Löffler verabschiedet ÖSV-Stars nach Karriereende in Ried
RIED. Persönliche Erfolge, prägende Momente und Herausforderungen langjähriger Spitzensportkarrieren standen im Mittelpunkt des „Abend der Athlet:innen“, zu dem der Innviertler Sportbekleidungshersteller Löffler lud.

Zusammen mit Lisa Hauser, Simon Eder, David Komatz sowie Jaqueline Seifriedsberger verabschiedete Löffler jene ÖSV-Spitzensportler, die ihr Karriereende bekannt gegeben haben und über viele Jahre hinweg nicht nur den österreichischen Wintersport geprägt, sondern auch die Marke Löffler als Markenbotschafter:innen begleitet haben.
„Auch wenn es für uns der Abschied großartiger Athleten ist, freuen wir uns umso mehr, diese Persönlichkeiten heute persönlich bei uns in Ried begrüßen zu dürfen. Gemeinsam auf ihre außergewöhnlichen Karrieren, Erfolge und die langjährige Partnerschaft mit Löffler zurückzublicken, ist etwas ganz Besonderes“, betonte Löffler Geschäftsführer Otto Leodolter.
Offen und authentisch sprachen die Athleten über prägende Momente ihrer Karrieren – von internationalen Erfolgen über mentale Herausforderungen bis hin zu emotionalen Höhepunkten im Spitzensport.
Jaqueline Seifriedsberger erzählte, dass für sie schon früh feststand, Profisportlerin im Skisprung zu werden – ein Traum, den sie bereits als Kind konsequent verfolgt habe.
Simon Eder blickte auf seine jahrzehntelange Verbindung mit Löffler zurück: Vom gefütterten transtex®-Anzug der 1990er-Jahre bis zu den heutigen ultraleichten Rennanzügen habe er die Entwicklung der Sportbekleidung im Spitzensport nicht nur miterlebt, sondern auch aktiv mitgeprägt.

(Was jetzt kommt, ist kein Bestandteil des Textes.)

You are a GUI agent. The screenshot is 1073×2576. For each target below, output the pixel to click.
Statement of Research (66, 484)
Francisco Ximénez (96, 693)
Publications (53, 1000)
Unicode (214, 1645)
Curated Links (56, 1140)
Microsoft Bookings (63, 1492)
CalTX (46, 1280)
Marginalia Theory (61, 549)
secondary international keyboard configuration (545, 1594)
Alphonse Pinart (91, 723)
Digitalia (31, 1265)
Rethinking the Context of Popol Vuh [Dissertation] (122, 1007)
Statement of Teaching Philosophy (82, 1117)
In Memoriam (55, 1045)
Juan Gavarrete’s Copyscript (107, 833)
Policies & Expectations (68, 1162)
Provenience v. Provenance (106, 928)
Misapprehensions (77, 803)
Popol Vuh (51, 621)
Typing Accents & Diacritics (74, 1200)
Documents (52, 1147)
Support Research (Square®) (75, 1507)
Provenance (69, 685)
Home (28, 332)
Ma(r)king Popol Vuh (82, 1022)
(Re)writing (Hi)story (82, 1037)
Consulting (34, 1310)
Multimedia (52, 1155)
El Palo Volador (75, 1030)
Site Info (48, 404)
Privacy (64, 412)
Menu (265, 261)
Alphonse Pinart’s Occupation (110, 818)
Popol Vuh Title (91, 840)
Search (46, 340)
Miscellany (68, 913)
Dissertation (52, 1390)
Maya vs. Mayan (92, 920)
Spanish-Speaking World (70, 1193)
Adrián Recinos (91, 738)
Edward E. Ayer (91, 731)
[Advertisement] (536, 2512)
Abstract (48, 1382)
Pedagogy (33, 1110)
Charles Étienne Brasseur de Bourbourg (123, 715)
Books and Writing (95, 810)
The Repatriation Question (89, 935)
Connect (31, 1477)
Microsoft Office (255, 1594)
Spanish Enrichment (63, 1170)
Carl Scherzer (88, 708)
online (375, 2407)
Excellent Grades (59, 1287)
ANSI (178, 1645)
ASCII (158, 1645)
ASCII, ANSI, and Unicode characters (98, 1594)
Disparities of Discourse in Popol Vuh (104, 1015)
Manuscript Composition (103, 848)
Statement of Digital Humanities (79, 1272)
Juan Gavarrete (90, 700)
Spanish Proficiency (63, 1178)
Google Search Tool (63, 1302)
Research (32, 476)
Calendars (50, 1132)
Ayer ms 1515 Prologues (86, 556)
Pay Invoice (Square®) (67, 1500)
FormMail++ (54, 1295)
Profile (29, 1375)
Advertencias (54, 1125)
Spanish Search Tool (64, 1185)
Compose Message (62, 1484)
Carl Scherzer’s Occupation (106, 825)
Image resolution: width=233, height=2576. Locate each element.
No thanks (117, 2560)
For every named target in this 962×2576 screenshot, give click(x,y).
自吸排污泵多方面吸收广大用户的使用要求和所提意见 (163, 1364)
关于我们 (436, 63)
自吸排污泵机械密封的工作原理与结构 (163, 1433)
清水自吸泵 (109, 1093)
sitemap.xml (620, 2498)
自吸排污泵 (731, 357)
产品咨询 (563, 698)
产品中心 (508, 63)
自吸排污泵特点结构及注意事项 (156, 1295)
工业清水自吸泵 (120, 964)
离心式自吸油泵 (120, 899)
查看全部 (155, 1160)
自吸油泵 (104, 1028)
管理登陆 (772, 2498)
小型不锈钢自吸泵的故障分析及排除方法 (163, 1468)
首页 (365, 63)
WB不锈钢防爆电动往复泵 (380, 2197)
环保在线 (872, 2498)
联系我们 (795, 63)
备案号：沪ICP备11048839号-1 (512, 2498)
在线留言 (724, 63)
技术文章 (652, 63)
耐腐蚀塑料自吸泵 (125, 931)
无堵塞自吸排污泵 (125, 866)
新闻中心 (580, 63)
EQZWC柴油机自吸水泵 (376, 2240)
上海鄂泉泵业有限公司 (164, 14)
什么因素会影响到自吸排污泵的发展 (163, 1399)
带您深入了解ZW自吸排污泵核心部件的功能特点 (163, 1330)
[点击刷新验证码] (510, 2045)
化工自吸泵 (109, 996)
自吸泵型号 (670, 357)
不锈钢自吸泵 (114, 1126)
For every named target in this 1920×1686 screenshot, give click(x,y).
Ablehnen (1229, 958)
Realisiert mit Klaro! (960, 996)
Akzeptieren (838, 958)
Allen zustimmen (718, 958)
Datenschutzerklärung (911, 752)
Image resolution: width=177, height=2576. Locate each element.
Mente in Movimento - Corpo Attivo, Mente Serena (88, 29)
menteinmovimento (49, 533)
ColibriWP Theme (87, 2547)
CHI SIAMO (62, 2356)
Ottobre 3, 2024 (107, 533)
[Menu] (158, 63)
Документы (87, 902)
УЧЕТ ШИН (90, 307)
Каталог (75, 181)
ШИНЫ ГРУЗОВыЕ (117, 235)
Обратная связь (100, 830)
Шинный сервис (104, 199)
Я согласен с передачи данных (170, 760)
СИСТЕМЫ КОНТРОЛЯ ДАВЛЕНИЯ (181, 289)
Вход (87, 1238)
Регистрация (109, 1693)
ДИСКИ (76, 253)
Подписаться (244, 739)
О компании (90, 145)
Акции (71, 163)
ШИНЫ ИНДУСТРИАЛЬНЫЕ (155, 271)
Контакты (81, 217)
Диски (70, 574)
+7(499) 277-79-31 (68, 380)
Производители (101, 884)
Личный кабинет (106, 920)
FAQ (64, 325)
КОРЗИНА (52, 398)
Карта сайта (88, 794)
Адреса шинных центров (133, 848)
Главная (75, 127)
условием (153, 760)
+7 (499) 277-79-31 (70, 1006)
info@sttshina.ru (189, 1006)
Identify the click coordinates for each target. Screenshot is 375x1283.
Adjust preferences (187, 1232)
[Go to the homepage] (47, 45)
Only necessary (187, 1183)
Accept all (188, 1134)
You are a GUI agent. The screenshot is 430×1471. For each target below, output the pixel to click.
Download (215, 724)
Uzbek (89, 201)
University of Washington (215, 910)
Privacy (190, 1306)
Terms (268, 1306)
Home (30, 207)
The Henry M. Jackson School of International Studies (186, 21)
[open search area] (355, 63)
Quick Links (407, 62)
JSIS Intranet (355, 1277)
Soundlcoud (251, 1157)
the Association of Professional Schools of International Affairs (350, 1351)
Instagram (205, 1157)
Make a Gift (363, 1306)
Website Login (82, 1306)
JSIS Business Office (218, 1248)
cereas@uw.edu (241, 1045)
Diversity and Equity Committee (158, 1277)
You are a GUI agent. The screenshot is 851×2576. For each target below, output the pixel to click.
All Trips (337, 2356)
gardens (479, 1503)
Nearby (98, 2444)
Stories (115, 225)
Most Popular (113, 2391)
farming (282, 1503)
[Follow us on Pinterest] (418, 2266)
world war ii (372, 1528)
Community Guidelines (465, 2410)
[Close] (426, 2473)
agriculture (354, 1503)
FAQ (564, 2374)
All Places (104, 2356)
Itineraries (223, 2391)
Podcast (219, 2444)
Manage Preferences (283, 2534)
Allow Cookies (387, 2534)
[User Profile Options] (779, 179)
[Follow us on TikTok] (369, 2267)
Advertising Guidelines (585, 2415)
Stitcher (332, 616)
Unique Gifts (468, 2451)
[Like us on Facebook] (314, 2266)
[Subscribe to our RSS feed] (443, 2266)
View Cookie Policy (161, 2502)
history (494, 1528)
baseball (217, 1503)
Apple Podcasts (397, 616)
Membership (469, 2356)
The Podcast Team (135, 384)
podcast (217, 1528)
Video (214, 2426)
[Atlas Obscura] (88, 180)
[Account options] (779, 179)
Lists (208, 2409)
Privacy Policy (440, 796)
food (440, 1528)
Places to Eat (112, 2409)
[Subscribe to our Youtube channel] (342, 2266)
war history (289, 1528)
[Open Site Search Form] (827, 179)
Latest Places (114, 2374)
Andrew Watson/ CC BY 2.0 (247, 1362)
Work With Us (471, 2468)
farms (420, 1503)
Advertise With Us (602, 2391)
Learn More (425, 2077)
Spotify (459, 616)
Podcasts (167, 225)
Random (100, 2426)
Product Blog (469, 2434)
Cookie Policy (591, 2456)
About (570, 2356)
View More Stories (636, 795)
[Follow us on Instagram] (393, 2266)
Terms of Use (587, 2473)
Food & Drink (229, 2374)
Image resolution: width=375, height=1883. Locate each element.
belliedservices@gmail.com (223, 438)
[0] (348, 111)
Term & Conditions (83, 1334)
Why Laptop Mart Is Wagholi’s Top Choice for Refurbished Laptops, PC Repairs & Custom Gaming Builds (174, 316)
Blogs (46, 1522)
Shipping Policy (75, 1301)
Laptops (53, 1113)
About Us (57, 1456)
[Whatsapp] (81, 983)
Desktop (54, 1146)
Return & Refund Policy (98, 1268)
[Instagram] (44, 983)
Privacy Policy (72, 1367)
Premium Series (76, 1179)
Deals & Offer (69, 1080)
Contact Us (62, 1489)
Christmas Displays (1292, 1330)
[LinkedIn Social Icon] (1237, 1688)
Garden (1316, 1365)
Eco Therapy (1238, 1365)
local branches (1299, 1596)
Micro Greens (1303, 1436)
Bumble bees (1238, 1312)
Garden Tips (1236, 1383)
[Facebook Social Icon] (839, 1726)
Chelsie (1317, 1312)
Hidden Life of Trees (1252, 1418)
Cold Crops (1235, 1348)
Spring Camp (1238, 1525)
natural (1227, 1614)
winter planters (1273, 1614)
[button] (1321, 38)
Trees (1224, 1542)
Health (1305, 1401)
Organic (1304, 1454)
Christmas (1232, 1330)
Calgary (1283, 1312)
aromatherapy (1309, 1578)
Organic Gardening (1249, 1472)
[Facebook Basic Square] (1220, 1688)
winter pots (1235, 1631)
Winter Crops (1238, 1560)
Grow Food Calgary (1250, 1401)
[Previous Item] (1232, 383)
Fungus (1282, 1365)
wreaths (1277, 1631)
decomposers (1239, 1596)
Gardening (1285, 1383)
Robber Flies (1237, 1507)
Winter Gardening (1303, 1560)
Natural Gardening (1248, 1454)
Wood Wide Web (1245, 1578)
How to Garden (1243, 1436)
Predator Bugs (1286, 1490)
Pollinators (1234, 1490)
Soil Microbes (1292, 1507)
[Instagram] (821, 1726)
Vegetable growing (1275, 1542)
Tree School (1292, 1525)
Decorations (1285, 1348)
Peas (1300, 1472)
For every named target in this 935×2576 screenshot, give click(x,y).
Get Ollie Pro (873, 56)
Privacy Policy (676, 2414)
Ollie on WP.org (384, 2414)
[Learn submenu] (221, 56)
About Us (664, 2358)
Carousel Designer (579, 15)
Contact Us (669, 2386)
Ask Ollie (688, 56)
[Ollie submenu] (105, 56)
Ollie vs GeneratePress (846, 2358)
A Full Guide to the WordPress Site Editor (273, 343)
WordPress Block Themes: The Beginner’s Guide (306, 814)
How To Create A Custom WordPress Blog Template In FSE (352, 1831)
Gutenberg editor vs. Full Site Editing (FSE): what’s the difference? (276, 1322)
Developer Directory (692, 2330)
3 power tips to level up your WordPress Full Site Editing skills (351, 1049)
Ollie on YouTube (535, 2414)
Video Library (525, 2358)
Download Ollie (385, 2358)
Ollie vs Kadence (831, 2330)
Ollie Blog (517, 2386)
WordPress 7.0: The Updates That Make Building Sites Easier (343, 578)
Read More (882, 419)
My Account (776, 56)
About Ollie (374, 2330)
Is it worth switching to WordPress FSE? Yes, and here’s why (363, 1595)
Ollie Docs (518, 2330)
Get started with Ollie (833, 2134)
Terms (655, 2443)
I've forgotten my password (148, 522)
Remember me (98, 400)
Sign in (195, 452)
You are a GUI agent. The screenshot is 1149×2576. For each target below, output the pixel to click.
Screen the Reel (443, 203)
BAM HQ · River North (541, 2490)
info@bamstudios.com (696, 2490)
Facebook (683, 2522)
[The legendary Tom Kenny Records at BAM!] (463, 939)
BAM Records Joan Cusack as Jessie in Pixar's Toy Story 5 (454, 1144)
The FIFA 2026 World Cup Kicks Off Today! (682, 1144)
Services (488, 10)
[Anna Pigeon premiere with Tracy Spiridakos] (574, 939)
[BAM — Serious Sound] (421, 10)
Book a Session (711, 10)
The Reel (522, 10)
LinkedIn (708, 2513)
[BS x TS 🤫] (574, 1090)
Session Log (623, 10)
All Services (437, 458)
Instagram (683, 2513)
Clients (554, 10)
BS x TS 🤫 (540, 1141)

Für Lisa Hauser bleibt besonders ihr letztes Rennen in Erinnerung – ein emotionaler Moment, der durch die Unterstützung ihrer Kolleg:innen im Zielraum zusätzlich an Bedeutung gewann. „Es war schön, dass so viele im Ziel gewartet haben. Das werde ich immer als besonderen Moment in Erinnerung behalten“, so Hauser. Gleichzeitig sprach sie offen über die mentale Herausforderung im Spitzensport: „Sich nach erfolgreichen Saisonen jedes Jahr wieder neu zu motivieren und zu pushen, ist mental eine große Herausforderung.“
Auch David Komatz zog ein positives Fazit seiner Karriere. Rückblickend würde er seinen Weg wieder genauso gehen. Seinem jüngeren Ich würde er allerdings empfehlen, bewusster auf Regeneration zu achten.